On Objective Christianity, Part 3: I Never Thought to Think Differently
This is the third part in a series describing limits on objectivity. This third part describes an important way that culture limits the ways one can think critically, and different conclusions the culture will allow them to reach. The purpose of these posts is not to totally destroy belief in objectivity, but to develop a more accurate understanding of our own limitations. Hopefully this is the first step towards compensating for them, at least a little. 
In widely discussed questions, it’s hard to think of answers that have not been pre-legitimated (Legitimacy in this article will be used in the technical sense). In common debates, usually a few positions come to define the debate, and it’s really hard to come up with a position that isn’t one of those two or three. Now, to be clear, it isn’t quite impossible for you to have a different view, but it’s very unlikely. Further, if you do have an outside position, nobody else is going to recognize it, and you’ll wind up treated like you fit into one of the standard answers.
For a concrete example, consider the abortion debate. There are two positions which are legitimated: Pro-Life and Pro-Choice. I don’t even have to introduce these ideas for the purposes of this discussion: you know what these views are. So you can think a fetus is a human being, and therefore deserves protection from being purposefully killed, or you can think a woman should have rights over what goes on in her own body. You think one of these two things; it’s as simple as that. Almost everyone in the United States does. These are the two ideas the debate has given legitimacy, and everything takes place in the context of selecting one of these two options. Therefore when someone newly encounters the debate (say a young person growing up in the United States), they select one of these two options. There just isn’t a third position to have. Or is there?
What if you thought a fetus is a)too dissimilar from a fully developed human being early in its development to be considered genuine human life, but that b) as it approaches full-development it comes close enough to deserve protection? Maybe you think that for the first trimester or two the fetus is just too dissimilar to deserve protection (that’s just not a person yet), but in the last trimester or two it deserves protection (that’s getting awfully close to a person, and I’m uncomfortable letting someone destroy it)? In this way, you respect the rights of a woman to control what goes on in her life until it’s a question of a human being aborted, at which point the right to life trumps the right to self-determination. In some ways this view is very pro-life, but in other ways it is very pro-choice.
Recognize that I’m not advocating the particular theory, I’m just saying it’s a view that doesn’t fit well into either of the socially Legitimate positions. Imagine yourself telling one of your friends you believe this. Your friend will probably think of you as either pro-life or pro-choice. Heck, when you read this view, you probably thought of it as “well that’s pro—X” where X is the view you do NOT hold. This is a classic example of how culture shapes one’s thinking.
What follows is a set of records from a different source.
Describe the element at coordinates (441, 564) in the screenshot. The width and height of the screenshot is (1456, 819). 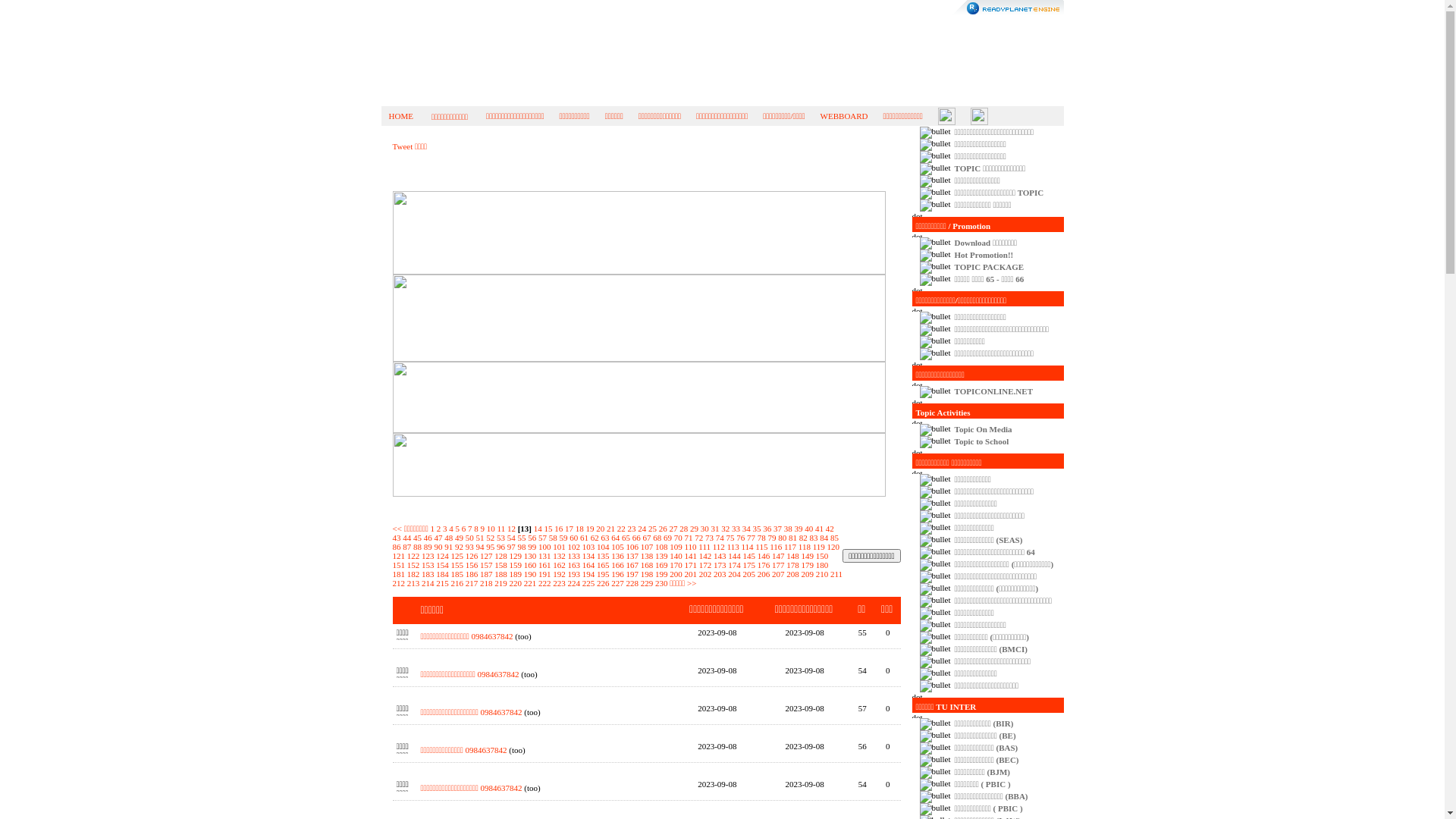
I see `'154'` at that location.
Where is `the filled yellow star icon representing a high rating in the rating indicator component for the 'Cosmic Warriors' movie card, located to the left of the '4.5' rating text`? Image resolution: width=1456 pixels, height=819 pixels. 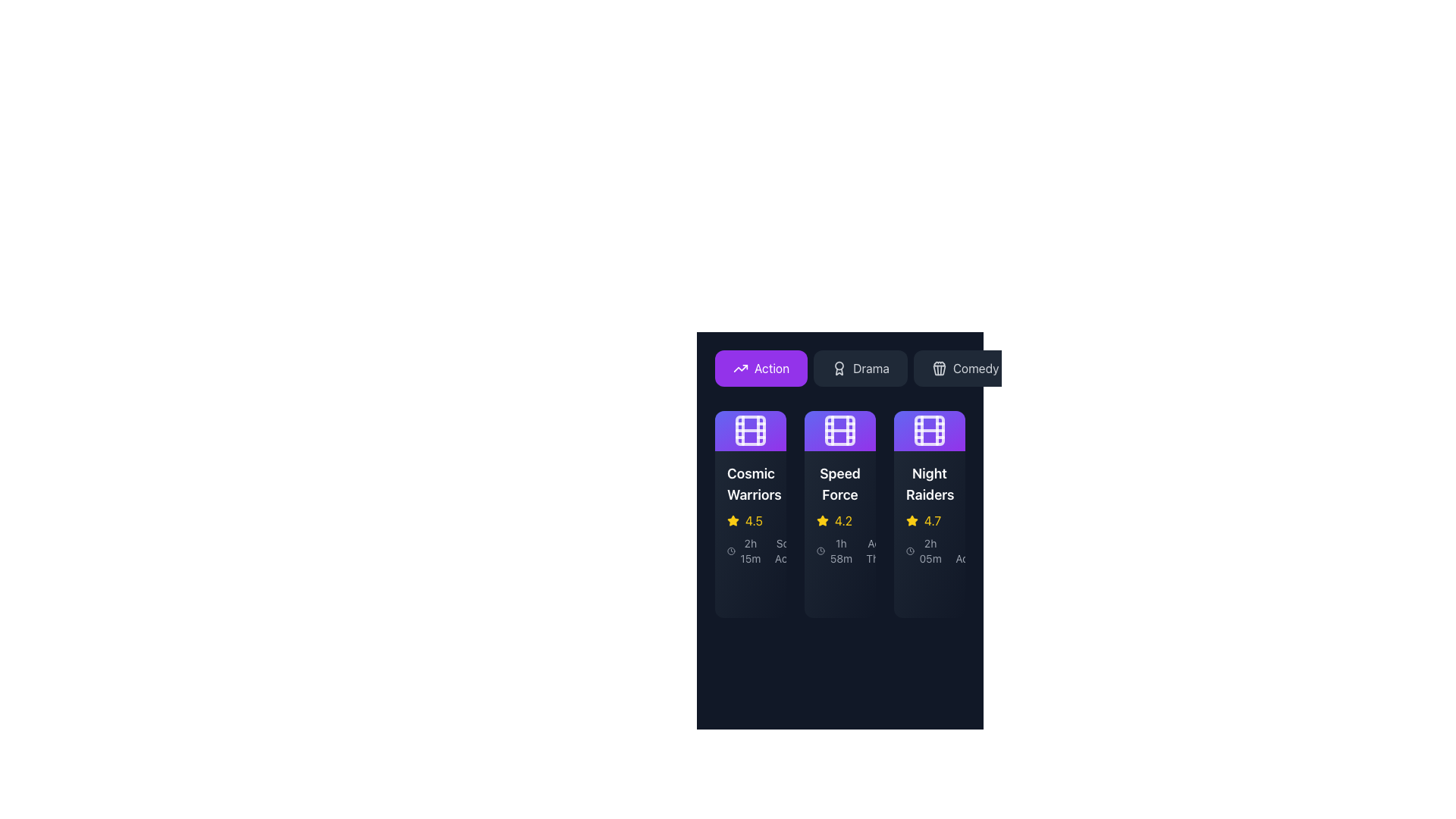
the filled yellow star icon representing a high rating in the rating indicator component for the 'Cosmic Warriors' movie card, located to the left of the '4.5' rating text is located at coordinates (733, 519).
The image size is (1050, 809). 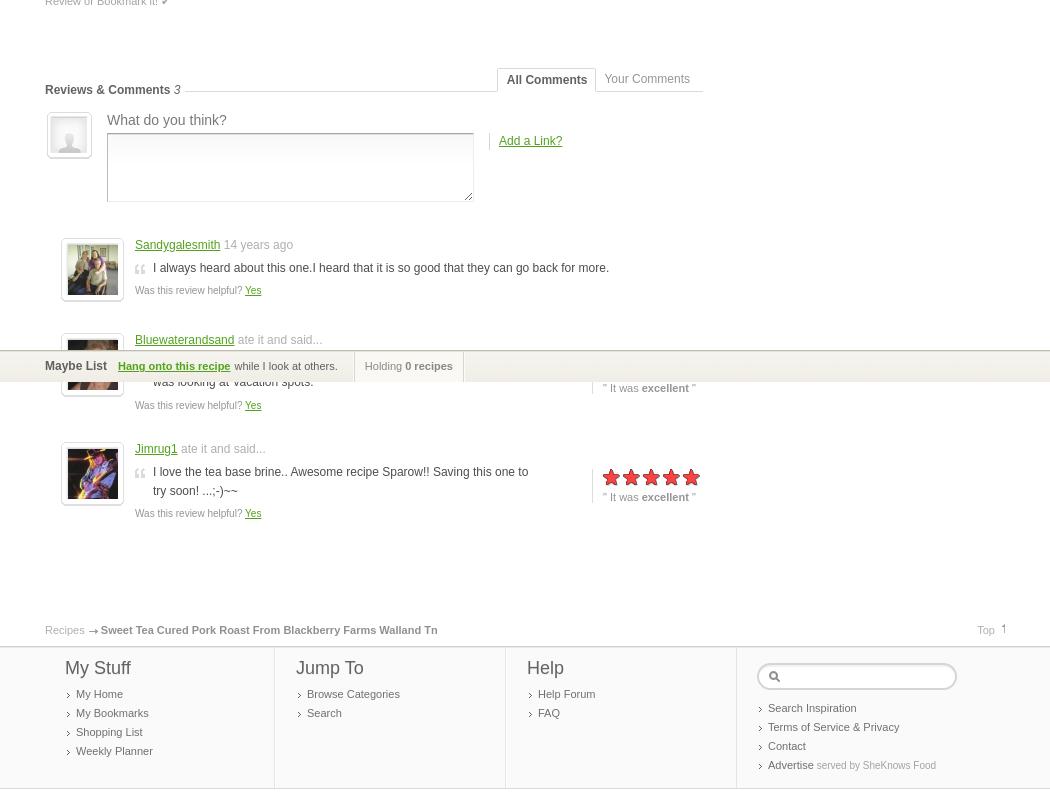 I want to click on 'My Bookmarks', so click(x=112, y=711).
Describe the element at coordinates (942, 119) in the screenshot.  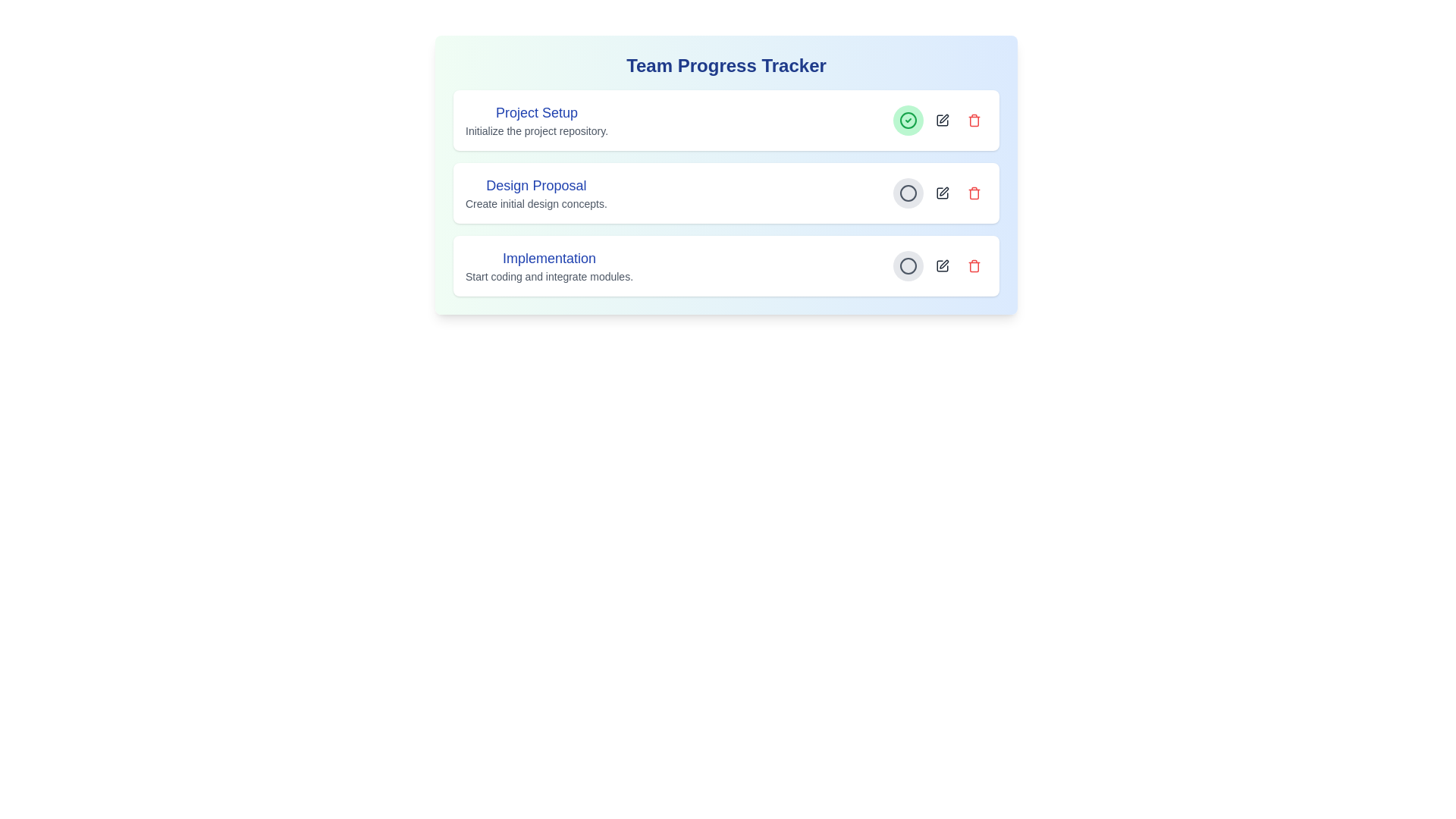
I see `edit button for the task titled 'Project Setup'` at that location.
In fact, I think if you held to this view, sooner or later you would “recognize” that you are what others tell you, and become either pro-life or pro-choice. You would, in effect, accept the labels people put on you and adjust your view to be in line with your label. You would probably (not certainly, but probably) eventually and gradually abandon this position and embrace whatever view you believed you had become part of. So if you held the view described above, eventually all your friends would tell you that this view is pro-life, maybe. You wouldn’t think it really was at first, but over time, hearing that you are pro-life every time the issue comes up, you will probably change your position to the standard pro-life model. Now, it’s easy enough to accept that this happens to others. The more important lesson is that the only reason we don’t immediately assume it weighs on us is…well…uhm…there isn’t a good reason. These same factors weigh on your perceptions. This problem shapes your thinking.
For another example, see this story. Though it is not quite as strong an example, it is another way to see this basic principle in areas in which most of us believe we are objective, and have principled stands. Other scientists are unable to accept this professor’s views, which are neither Creationist nor accepting of Evolutionary theory. See that they throw him into one of the two pre-legitimated positions. Since he has serious qualms with their view, he is assumed to be a Creationist (which is to say, a “Not-One-Of-Us.”) Now, I’m not the sort of person who assumes there is a widespread conspiracy to present a united front pushing evolution so that the world will be able to accept atheism, as many Creationists argue . I assume these scientists are as generally reasonable as are the rest of us. In fact, they are, at least in certain circumstances, such as a laboratory, probably much more reasonable than most of us are. However, they seem to have been genuinely blinded by this very common social phenomena discussed in this blog post. Much of the time, we do not have the principled stands we think we have. We are not as objective as we think we are.